KUALA LUMPUR, Malaysia — The hunt for the missing Malaysia Airlines flight intensified Monday as search crews reported more sightings of possible debris in the south Indian Ocean, including two objects that could be retrieved shortly by an Australian vessel.

Malaysia's prime minister, Najib Razak, also announced an unscheduled news conference for 10 p.m. local time (7 a.m. PDT). He is believed to be planning to announce a major development, possibly confirmation of Flight 370 debris. Razak has given only one press conference on the matter in the last two weeks when Malaysia said it believed the plane had been deliberately diverted off course.
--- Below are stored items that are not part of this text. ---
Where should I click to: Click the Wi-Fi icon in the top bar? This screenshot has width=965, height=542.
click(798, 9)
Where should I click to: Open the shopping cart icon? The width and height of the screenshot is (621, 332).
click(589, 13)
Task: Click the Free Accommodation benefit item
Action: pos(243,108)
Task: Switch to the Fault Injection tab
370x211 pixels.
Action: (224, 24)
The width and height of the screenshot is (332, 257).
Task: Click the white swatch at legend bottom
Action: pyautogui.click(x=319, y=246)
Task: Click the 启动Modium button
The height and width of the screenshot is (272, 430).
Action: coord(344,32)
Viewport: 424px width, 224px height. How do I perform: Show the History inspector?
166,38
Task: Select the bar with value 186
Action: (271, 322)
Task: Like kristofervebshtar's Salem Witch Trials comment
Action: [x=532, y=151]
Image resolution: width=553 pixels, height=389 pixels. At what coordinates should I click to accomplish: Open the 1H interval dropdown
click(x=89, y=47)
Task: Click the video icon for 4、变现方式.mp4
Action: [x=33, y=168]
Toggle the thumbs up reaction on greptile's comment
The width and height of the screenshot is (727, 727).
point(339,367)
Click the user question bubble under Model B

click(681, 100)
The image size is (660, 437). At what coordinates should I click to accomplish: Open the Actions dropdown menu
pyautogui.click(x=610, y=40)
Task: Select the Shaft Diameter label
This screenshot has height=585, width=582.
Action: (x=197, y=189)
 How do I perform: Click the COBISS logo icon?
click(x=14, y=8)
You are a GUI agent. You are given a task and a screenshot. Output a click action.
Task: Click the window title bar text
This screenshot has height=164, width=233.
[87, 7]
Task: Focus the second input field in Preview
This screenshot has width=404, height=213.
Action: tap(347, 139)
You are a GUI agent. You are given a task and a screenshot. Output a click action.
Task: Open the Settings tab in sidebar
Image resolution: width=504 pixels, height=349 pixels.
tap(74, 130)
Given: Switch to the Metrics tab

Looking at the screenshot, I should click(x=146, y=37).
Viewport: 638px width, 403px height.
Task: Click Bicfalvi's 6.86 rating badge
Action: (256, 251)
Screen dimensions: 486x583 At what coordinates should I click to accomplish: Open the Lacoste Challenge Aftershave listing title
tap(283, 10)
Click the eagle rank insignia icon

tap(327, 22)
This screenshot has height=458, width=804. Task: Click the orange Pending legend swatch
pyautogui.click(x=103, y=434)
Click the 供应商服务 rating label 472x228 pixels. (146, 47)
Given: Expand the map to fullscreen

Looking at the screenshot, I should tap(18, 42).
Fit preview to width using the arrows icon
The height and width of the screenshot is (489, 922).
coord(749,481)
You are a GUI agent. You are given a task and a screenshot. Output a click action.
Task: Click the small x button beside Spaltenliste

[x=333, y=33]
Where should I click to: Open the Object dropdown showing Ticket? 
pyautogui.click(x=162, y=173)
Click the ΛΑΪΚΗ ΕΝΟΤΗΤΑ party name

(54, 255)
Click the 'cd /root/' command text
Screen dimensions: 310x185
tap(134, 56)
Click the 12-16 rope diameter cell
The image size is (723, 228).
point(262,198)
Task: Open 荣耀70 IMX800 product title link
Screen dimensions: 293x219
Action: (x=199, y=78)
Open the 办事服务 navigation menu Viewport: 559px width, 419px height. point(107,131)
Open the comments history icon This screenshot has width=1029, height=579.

Malaysian Defense Minister Hishammuddin Hussein said earlier Monday evening that a search aircraft had located two objects and that an Australian vessel, HMAS Success, was in the vicinity.

"It is possible that the objects could be received within the next few hours, or by tomorrow morning at the latest," he said at a news conference. Hishammuddin said Australia's prime minister had informed the prime minister of Malaysia about the development just minutes prior to the daily briefing to reporters.

If retrieved, the two objects — one described as circular and possibly gray or green, and the other rectangular and orange — would be the first to be found in the remote section of the southern Indian Ocean about 1,500 miles off the coast of southwest Australia since searchers began focusing there Thursday. And they could provide the first physical evidence of the fate of the plane that vanished March 8 with 239 passengers and crew on board.

In recent days, there has been a growing number of satellite and aircraft sightings of objects in remote ocean area that authorities described as having potential to be wreckage from the missing jetliner.

On Monday, with China and Japan joining an Australian-led team of American and New Zealand aircraft, 10 military and commercial planes combed an area of about 20,000 square nautical miles in the southern Indian Ocean looking for traces of Flight 370.

Earlier in the day, one of the two Chinese Ilyushin IL-76 aircraft involved in the search reported seeing "two big floating objects with many white smaller ones scattered within a radius of several kilometers," according to the official New China News Agency.

After the sighting was reported, the U.S. Navy P-8 Poseidon plane sought to relocate the objects but was unable to do so, according to the Australian Maritime Safety Authority. A Chinese vessel was steaming toward the area to investigate and was expected to arrive in the area by Tuesday morning, the news agency said.